# Task statement
Extract each line in the listing below that contains the string "Toggle". The match is case-sensitive.

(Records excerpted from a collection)
———

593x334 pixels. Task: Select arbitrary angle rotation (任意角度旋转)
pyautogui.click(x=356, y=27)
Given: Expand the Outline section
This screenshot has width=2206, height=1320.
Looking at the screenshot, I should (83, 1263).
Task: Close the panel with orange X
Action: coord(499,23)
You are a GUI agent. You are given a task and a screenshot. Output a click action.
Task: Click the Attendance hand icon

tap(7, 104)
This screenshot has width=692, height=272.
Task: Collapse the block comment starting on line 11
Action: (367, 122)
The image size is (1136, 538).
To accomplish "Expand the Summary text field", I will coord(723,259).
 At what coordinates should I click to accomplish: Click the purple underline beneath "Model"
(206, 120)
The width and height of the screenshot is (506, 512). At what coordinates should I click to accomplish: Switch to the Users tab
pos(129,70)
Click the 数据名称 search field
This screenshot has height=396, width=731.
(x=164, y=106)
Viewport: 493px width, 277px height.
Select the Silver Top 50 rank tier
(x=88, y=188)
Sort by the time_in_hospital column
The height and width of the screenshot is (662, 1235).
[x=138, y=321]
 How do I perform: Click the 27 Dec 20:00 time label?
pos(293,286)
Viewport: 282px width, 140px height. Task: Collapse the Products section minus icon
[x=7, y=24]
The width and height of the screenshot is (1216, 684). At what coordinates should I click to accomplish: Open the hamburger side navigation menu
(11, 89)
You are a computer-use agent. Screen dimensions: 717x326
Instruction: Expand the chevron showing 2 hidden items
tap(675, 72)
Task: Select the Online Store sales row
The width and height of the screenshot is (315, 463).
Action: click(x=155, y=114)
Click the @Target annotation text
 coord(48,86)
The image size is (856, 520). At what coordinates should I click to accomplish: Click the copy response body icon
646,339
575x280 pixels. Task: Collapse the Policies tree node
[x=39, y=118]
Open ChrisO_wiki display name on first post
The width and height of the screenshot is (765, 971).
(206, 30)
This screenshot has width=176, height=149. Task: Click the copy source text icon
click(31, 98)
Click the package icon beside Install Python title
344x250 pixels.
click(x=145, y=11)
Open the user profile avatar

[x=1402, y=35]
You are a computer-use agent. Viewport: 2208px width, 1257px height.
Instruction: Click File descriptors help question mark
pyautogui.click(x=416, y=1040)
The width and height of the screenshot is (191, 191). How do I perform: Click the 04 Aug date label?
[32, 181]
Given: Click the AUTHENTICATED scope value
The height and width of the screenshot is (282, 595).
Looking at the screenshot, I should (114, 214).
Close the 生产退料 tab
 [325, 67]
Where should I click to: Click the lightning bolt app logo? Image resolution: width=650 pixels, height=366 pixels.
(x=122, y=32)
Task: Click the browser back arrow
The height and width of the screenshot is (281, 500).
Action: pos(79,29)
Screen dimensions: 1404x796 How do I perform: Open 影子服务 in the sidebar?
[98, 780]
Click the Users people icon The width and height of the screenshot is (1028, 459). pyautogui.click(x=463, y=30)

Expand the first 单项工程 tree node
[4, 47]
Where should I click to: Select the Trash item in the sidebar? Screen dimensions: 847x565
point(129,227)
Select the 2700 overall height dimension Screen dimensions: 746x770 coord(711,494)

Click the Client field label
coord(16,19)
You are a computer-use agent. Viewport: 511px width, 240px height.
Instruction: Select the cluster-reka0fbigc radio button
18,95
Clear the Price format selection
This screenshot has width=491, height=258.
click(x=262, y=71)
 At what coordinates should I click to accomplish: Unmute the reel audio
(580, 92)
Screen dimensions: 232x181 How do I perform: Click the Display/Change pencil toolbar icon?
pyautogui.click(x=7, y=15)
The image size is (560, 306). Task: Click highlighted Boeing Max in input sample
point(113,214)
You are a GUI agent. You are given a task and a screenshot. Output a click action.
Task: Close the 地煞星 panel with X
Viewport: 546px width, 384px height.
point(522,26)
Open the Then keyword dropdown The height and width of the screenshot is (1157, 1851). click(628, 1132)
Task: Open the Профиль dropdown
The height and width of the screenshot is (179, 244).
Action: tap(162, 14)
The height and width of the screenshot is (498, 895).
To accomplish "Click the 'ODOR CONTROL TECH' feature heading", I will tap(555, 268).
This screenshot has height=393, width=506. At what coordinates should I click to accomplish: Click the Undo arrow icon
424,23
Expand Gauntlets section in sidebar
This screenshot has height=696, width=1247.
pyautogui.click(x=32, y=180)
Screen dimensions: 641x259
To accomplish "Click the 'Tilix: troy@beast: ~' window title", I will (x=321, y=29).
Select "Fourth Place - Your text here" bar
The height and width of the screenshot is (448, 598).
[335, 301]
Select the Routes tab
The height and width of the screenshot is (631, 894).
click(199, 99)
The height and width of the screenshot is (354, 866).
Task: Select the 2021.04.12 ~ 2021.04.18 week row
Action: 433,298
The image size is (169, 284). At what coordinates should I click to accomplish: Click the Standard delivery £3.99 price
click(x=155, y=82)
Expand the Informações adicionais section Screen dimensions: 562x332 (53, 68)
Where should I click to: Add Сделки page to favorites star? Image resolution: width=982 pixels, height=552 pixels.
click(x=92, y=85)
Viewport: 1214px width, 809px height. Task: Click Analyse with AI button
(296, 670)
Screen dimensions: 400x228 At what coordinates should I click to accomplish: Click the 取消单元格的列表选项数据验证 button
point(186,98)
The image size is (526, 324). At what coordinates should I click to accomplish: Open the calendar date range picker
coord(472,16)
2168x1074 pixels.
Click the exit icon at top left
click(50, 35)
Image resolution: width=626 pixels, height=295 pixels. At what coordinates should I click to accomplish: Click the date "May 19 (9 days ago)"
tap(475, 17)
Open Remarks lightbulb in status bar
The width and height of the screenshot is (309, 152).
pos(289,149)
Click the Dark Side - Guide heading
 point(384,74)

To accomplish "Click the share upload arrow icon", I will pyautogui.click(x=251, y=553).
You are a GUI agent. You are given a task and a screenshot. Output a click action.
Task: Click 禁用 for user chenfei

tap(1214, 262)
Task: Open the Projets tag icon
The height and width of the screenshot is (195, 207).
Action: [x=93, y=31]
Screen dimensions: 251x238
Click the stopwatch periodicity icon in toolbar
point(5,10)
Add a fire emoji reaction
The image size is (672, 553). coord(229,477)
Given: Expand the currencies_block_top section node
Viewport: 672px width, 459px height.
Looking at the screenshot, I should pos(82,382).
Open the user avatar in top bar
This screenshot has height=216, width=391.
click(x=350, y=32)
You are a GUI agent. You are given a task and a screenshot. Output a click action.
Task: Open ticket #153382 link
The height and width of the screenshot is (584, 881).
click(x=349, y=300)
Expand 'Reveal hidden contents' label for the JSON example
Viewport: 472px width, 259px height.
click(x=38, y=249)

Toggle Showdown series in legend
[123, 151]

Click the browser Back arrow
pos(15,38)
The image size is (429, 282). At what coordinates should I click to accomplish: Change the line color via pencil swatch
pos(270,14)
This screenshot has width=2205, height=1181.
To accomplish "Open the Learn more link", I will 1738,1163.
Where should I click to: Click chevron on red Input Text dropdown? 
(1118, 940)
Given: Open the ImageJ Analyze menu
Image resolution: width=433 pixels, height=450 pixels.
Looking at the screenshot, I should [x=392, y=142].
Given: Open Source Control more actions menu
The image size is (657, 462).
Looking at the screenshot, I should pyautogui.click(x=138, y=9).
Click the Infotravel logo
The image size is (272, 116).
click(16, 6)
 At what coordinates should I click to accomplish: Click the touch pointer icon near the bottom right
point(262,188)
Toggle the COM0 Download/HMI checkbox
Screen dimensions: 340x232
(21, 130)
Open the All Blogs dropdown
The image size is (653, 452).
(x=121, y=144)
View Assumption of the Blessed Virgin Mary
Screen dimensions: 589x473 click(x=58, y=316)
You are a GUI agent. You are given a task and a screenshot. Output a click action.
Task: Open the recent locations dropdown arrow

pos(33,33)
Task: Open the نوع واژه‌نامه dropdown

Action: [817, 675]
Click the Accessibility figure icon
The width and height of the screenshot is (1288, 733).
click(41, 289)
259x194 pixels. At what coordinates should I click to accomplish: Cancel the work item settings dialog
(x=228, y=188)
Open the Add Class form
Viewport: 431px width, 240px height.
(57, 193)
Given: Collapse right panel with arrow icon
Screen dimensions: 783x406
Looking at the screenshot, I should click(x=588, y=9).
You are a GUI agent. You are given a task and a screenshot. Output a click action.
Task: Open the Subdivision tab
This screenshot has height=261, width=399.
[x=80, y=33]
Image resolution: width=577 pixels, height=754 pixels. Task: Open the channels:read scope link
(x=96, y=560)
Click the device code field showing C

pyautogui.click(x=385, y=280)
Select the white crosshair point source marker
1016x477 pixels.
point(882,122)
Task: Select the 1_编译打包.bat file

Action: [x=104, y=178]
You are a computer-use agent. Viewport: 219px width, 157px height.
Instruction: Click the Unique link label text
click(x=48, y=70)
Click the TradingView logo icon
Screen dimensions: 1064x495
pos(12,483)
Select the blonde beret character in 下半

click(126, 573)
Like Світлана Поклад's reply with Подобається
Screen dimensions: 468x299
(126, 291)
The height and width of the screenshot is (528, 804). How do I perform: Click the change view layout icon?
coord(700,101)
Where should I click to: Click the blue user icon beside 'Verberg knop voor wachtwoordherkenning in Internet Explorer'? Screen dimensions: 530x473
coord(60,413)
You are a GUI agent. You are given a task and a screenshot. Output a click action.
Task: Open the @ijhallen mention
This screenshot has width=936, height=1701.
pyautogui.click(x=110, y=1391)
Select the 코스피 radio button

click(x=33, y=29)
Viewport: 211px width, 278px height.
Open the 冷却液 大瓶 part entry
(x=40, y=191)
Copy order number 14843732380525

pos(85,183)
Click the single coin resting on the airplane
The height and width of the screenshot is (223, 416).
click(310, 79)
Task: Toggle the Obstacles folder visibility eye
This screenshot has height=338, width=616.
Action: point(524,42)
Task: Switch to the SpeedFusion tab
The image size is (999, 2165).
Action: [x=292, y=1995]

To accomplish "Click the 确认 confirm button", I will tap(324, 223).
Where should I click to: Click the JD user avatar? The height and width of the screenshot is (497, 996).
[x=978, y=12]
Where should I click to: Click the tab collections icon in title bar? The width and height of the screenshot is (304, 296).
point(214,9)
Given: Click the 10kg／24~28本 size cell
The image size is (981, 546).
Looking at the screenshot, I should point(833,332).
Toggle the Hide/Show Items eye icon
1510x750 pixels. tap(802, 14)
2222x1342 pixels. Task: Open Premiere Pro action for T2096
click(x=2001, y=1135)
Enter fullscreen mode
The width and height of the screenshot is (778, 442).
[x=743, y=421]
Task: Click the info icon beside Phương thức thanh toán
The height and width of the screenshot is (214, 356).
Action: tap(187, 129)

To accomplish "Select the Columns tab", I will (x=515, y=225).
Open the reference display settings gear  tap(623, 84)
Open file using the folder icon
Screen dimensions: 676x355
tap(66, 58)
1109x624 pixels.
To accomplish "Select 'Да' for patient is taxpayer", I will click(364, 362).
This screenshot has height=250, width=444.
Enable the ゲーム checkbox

———

# Expected answer
Toggle Showdown series in legend
Toggle the COM0 Download/HMI checkbox
Task: Toggle the Obstacles folder visibility eye
Toggle the Hide/Show Items eye icon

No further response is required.